• Required work:
1. Do these statements agree with the article on Sweden's ambassadors to Georgia? (a) Örjan Berner was the first holder of the post. (b) The agreement establishing diplomatic relations was signed in Tbilisi. (c) The ambassador serves a fixed term. Answer yes or no for each, quoting the deciding words.
2. Which dates in the History section of the article on Sweden's ambassadors to Georgia give a day, a month and a year? List them all.
3. From the article on Sweden's ambassadors to Georgia, quote the passage that begins at the words "- Reports to: Minister" and stops after "only to Sofia.".

• Selected excerpt:

>> BEGIN

- Lesser coat of arms of the Kingdom of Sweden
- Incumbent David Emtestam since August 2026
- Ministry for Foreign Affairs Swedish Embassy, Tbilisi
- Style: His or Her Excellency (formal) Mr. or Madam Ambassador (informal)
- Reports to: Minister for Foreign Affairs
- Seat: Tbilisi, Georgia
- Appointer: Government of Sweden
- Term length: No fixed term
- Inaugural holder: Örjan Berner
- Formation: 1992
- Website: Swedish Embassy, Tbilisi

= List of ambassadors of Sweden to Georgia =

The Ambassador of Sweden to Georgia (known formally as the Ambassador of the Kingdom of Sweden to Georgia) is the official representative of the government of Sweden to the government of Georgia and the president of Georgia.

==History==
In a report on the reorganization of the Ministry for Foreign Affairs in early January 1921, it was proposed that the head of mission in Constantinople also be accredited to Sofia, Belgrade, Athens, Tbilisi, Baku, and eventually Armenia. However, the experts recommended that, for the time being, the minister be accredited only to Sofia.

On 2 April 1992, the Swedish government recognized the Republic of Georgia, as the last of the former Soviet republics. On 25 June 1992, the Swedish government decided to enter into an agreement with Georgia to establish diplomatic relations. The agreement entered into force on 19 September 1992, upon its signing in Moscow by Ambassador Örjan Berner on behalf of Sweden, and Pedo Japaridze on behalf of Georgia . That same year, Sweden's ambassador in Moscow, Örjan Berner, was also accredited as ambassador to Georgia.

>> END

• Records locating words and elements:
>> BEGIN

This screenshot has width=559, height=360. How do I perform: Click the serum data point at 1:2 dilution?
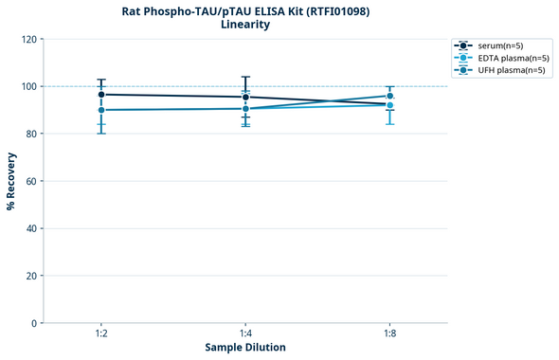point(101,95)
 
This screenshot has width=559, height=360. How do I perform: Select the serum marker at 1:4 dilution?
point(245,97)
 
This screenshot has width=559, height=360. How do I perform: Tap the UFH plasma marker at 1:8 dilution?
point(389,96)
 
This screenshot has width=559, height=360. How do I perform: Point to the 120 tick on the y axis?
point(28,39)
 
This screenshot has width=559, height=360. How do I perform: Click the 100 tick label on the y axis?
point(28,86)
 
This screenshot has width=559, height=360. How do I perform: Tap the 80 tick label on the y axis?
point(30,134)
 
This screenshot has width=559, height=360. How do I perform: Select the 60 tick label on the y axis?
point(30,181)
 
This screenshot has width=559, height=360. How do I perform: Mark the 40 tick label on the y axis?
point(30,228)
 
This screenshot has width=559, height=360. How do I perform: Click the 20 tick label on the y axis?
point(30,276)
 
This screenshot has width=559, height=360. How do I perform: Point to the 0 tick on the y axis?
point(33,323)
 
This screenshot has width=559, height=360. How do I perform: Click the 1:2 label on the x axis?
point(101,333)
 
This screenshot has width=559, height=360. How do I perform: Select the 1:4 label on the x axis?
point(245,333)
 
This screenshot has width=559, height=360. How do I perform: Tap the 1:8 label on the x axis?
point(389,333)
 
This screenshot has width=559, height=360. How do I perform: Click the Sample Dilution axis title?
point(245,348)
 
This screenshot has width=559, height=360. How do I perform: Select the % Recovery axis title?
point(11,181)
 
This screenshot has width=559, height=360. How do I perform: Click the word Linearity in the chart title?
point(245,26)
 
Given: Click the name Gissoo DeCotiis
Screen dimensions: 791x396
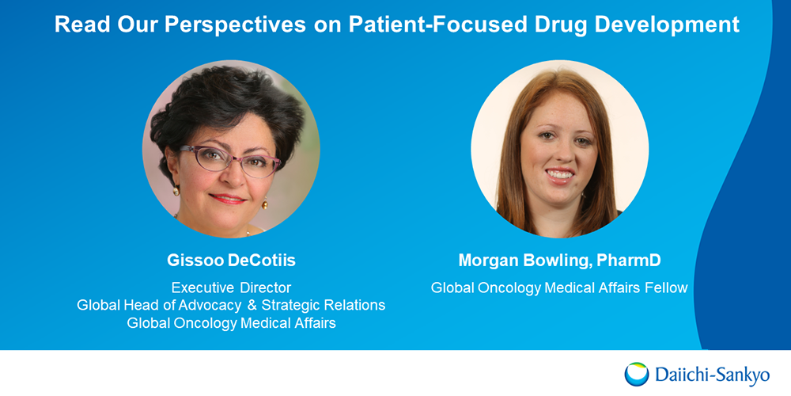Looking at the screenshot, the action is (x=231, y=261).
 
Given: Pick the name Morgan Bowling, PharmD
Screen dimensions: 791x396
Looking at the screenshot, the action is (x=559, y=261).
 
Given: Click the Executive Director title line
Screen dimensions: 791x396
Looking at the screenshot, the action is (x=231, y=288).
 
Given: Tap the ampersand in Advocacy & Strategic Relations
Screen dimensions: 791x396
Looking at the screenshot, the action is (x=251, y=306).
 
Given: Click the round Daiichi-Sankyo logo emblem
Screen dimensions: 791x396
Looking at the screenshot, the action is (x=637, y=374).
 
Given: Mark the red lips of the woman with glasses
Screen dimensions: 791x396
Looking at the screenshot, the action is (x=227, y=198).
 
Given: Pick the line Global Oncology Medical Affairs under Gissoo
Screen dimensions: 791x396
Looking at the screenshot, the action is (x=231, y=323).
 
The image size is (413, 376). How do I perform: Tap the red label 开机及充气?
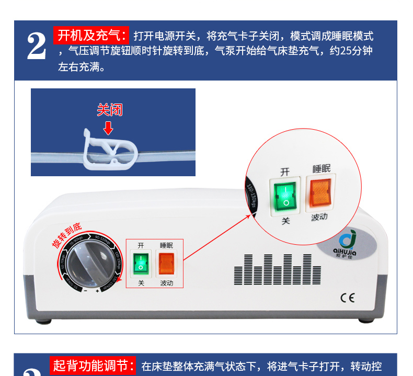[92, 36]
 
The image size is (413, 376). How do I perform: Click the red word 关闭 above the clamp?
[109, 110]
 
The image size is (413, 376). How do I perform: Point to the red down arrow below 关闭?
[108, 128]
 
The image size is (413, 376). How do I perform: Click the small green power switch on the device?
[141, 264]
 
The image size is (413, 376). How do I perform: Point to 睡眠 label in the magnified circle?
[322, 169]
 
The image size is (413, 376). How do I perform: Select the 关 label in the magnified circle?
[285, 222]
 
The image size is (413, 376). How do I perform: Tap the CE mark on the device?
[347, 299]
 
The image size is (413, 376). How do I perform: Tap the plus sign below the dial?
[97, 290]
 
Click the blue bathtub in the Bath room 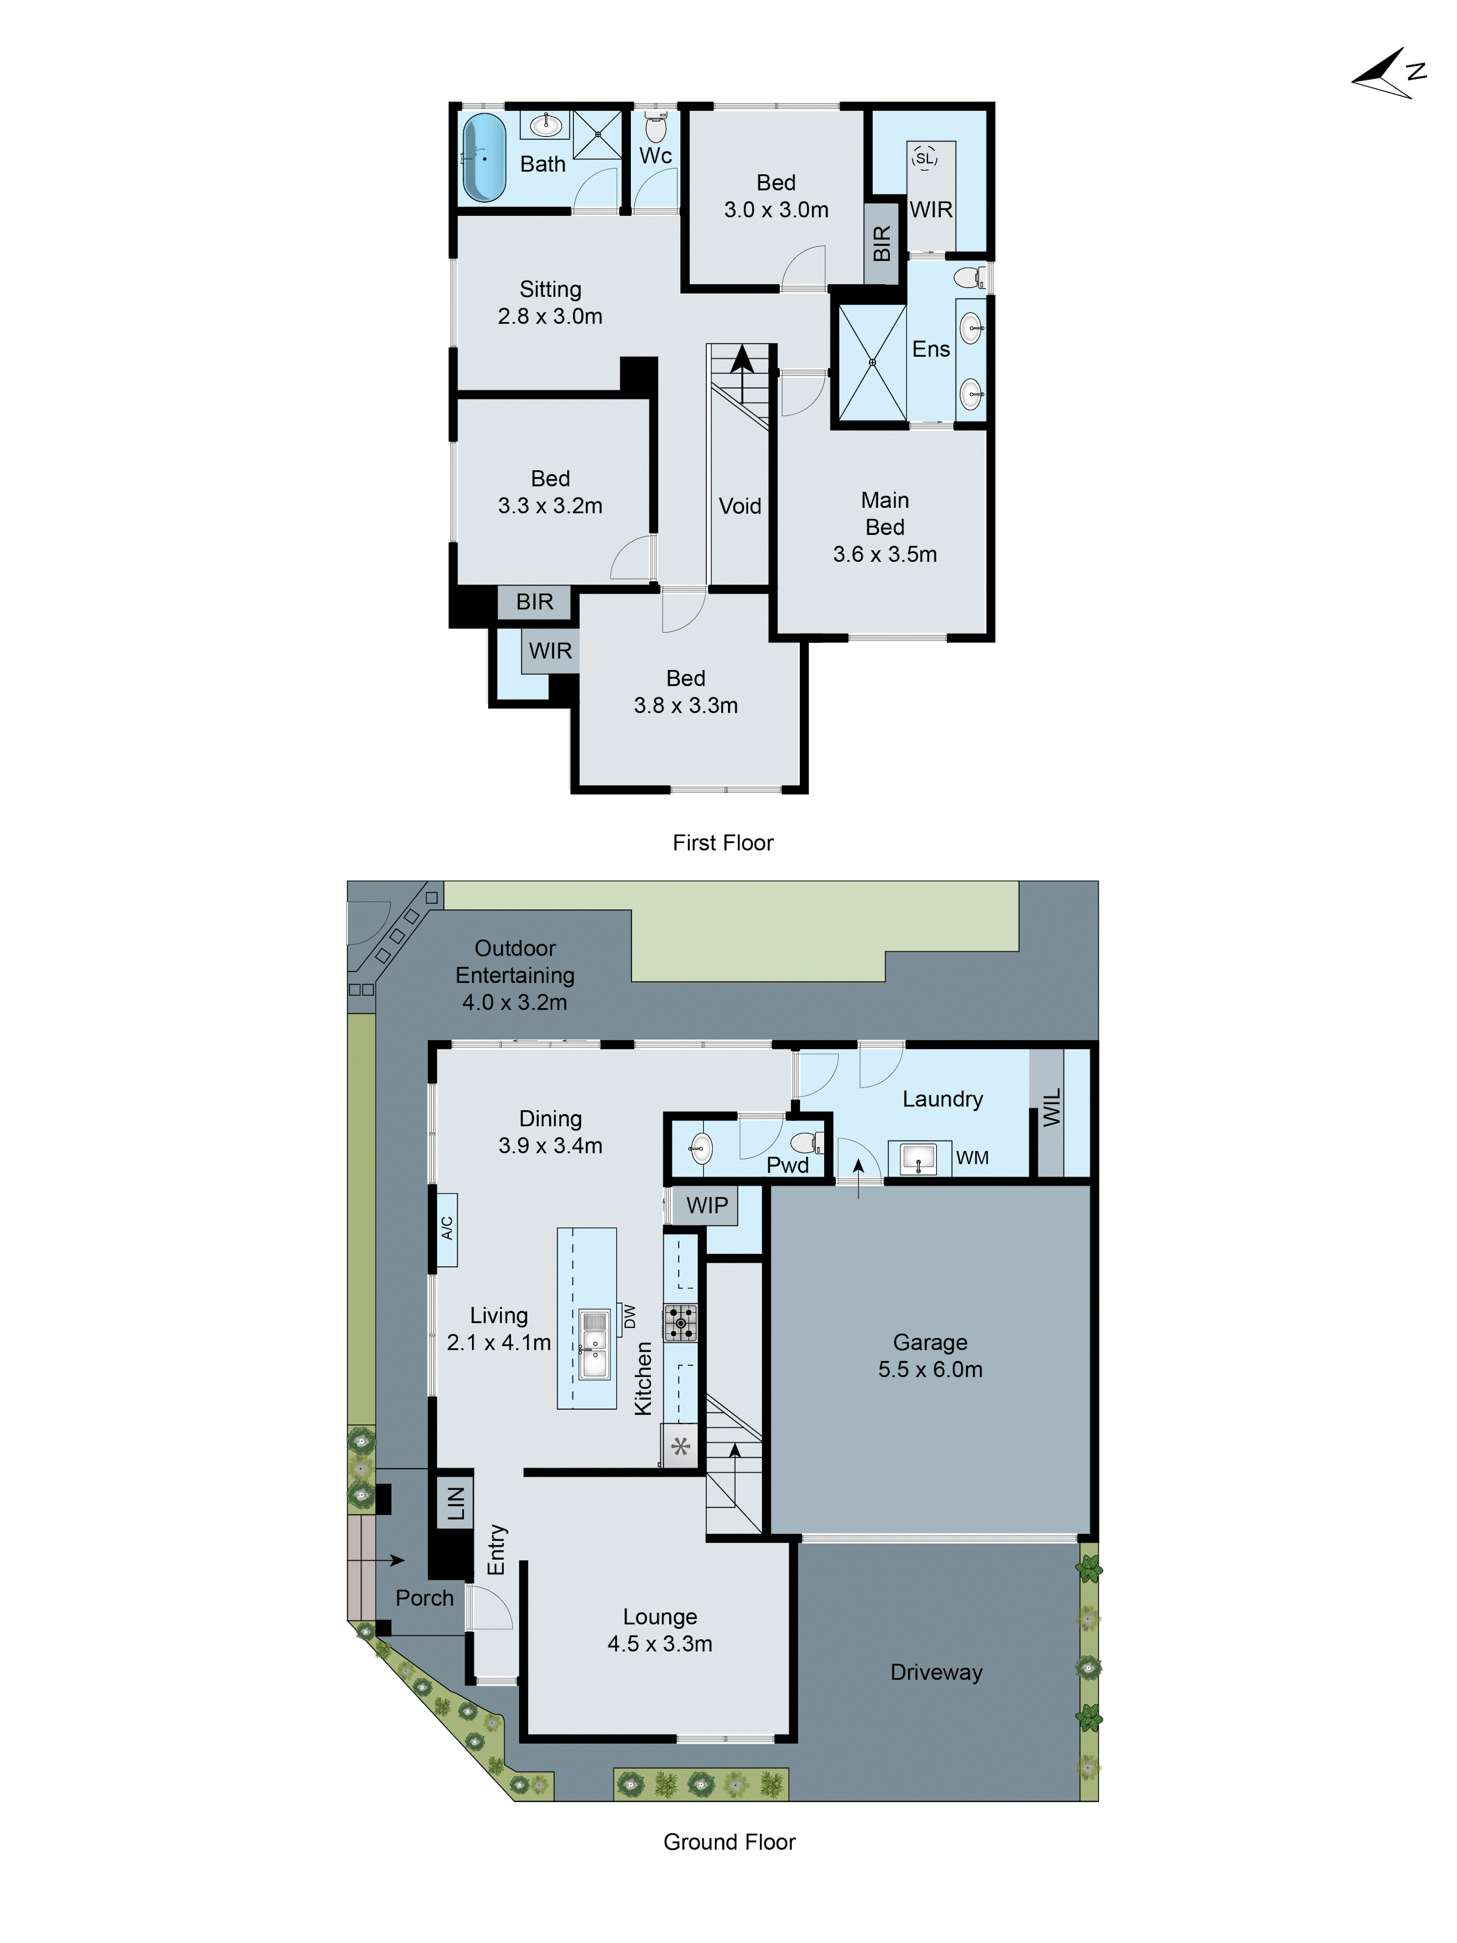point(484,157)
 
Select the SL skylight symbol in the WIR point(924,158)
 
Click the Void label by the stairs point(740,506)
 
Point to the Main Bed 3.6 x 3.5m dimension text point(884,554)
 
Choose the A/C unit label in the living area point(447,1228)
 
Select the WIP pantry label point(707,1205)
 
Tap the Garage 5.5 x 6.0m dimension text point(930,1369)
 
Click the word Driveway point(936,1671)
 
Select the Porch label point(424,1598)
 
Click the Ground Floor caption point(729,1842)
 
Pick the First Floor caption point(723,843)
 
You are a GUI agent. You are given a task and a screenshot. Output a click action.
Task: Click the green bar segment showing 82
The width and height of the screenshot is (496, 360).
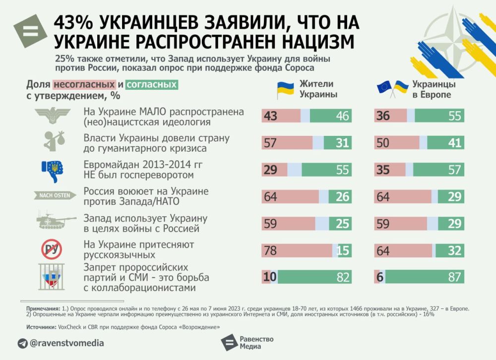click(312, 277)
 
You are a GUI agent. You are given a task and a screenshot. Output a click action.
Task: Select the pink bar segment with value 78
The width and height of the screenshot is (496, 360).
click(297, 250)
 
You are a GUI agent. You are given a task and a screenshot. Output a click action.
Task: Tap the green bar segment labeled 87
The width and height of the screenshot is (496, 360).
click(422, 277)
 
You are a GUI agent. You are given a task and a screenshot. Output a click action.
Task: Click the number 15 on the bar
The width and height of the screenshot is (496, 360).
click(343, 250)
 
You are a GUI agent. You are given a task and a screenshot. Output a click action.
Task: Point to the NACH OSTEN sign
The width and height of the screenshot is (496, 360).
click(55, 195)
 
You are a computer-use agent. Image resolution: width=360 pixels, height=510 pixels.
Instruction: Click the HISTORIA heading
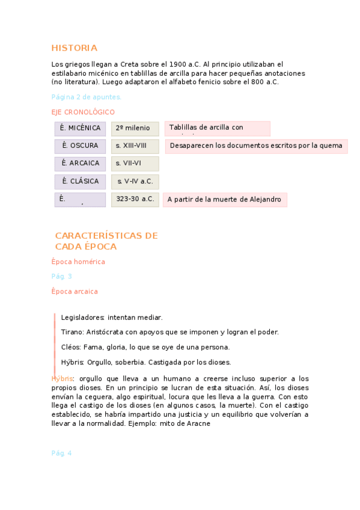(x=74, y=48)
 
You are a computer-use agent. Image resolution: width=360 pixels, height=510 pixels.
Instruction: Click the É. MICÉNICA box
(x=80, y=128)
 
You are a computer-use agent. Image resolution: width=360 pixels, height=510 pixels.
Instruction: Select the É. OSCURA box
(x=80, y=146)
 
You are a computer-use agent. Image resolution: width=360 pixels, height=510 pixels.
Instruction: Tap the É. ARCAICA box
(x=80, y=163)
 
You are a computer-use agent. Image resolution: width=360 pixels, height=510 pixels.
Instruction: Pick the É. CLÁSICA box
(x=80, y=181)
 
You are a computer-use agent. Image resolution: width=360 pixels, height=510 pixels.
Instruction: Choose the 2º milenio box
(x=135, y=128)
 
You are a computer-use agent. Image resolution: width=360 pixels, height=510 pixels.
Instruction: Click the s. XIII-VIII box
(x=135, y=146)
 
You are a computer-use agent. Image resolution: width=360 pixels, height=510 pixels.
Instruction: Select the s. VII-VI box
(x=135, y=163)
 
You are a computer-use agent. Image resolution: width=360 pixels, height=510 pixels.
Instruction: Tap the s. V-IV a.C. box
(x=135, y=181)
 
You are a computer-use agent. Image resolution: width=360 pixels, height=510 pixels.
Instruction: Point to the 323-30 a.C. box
(x=135, y=199)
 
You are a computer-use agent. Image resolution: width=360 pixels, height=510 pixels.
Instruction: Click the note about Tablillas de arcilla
(x=217, y=128)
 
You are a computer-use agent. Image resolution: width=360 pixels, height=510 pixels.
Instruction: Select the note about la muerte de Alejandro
(x=225, y=200)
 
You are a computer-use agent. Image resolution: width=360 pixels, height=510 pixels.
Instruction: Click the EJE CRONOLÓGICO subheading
(x=83, y=112)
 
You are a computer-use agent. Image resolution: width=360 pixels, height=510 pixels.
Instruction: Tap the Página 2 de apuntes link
(x=87, y=97)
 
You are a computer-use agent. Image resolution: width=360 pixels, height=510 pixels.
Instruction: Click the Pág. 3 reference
(x=62, y=277)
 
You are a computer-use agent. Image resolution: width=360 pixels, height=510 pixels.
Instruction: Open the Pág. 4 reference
(x=62, y=453)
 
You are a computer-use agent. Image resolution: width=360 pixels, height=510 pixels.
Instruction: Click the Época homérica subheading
(x=78, y=262)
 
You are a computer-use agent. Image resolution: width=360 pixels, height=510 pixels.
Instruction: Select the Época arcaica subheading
(x=75, y=292)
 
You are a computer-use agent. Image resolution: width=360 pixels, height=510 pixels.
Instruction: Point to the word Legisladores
(x=83, y=318)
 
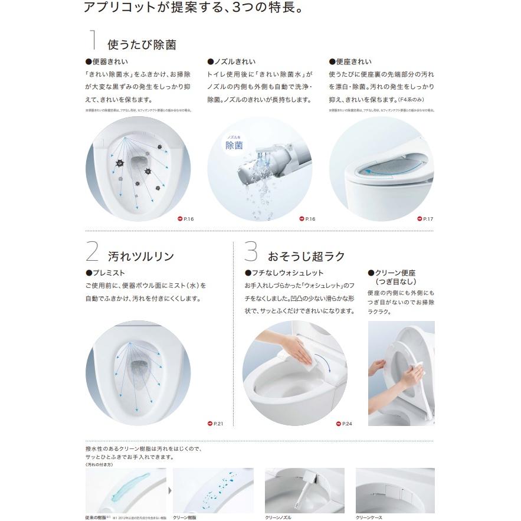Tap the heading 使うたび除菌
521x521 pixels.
142,44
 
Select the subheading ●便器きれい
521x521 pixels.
107,62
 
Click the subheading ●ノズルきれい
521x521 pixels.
231,62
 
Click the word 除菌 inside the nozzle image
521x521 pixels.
234,146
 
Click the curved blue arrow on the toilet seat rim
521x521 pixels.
379,171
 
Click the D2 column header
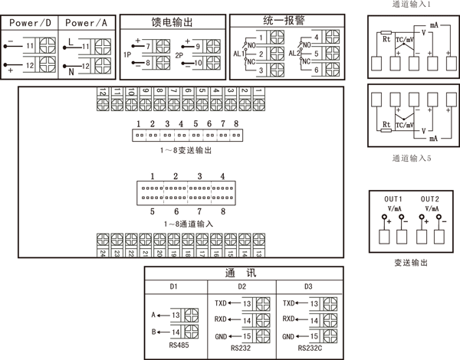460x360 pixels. click(242, 286)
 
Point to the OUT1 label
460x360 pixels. click(393, 198)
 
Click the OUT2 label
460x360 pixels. click(429, 198)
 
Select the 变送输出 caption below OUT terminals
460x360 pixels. click(411, 261)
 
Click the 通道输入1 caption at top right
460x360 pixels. click(412, 5)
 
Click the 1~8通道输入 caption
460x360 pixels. click(188, 224)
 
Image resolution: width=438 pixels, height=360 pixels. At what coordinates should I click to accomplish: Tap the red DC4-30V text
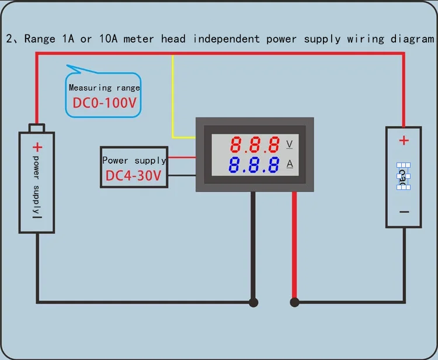coord(134,176)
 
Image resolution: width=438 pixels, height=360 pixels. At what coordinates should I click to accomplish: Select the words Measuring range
coord(105,88)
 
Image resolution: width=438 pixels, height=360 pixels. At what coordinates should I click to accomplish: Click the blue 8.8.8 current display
coord(254,165)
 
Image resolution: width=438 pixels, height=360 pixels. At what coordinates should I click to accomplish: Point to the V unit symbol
coord(290,144)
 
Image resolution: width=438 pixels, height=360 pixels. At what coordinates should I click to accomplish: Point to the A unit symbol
coord(290,164)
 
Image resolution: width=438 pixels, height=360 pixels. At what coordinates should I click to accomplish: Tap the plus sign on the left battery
coord(37,147)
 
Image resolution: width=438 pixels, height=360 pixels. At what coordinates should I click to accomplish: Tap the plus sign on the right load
coord(404,140)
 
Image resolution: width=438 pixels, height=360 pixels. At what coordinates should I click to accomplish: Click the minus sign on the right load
coord(404,212)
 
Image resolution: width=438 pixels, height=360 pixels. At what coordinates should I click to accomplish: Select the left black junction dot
coord(253,302)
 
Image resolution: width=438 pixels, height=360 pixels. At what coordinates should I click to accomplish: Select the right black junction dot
coord(294,302)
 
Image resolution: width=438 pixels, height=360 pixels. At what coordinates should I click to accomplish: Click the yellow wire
coord(173,99)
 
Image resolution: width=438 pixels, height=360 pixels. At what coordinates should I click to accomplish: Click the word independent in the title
coord(227,39)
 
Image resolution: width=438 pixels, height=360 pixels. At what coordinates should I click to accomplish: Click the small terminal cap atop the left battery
coord(37,128)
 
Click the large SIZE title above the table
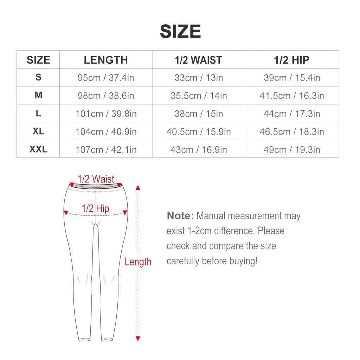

>> END

• Expected results:
1.
(a) Yes: "Inaugural holder: Örjan Berner"
(b) No: "upon its signing in Moscow by Ambassador Örjan Berner on behalf of Sweden"
(c) No: "Term length: No fixed term"

2.
2 April 1992
25 June 1992
19 September 1992

3.
- Reports to: Minister for Foreign Affairs
- Seat: Tbilisi, Georgia
- Appointer: Government of Sweden
- Term length: No fixed term
- Inaugural holder: Örjan Berner
- Formation: 1992
- Website: Swedish Embassy, Tbilisi

= List of ambassadors of Sweden to Georgia =

The Ambassador of Sweden to Georgia (known formally as the Ambassador of the Kingdom of Sweden to Georgia) is the official representative of the government of Sweden to the government of Georgia and the president of Georgia.

==History==
In a report on the reorganization of the Ministry for Foreign Affairs in early January 1921, it was proposed that the head of mission in Constantinople also be accredited to Sofia, Belgrade, Athens, Tbilisi, Baku, and eventually Armenia. However, the experts recommended that, for the time being, the minister be accredited only to Sofia.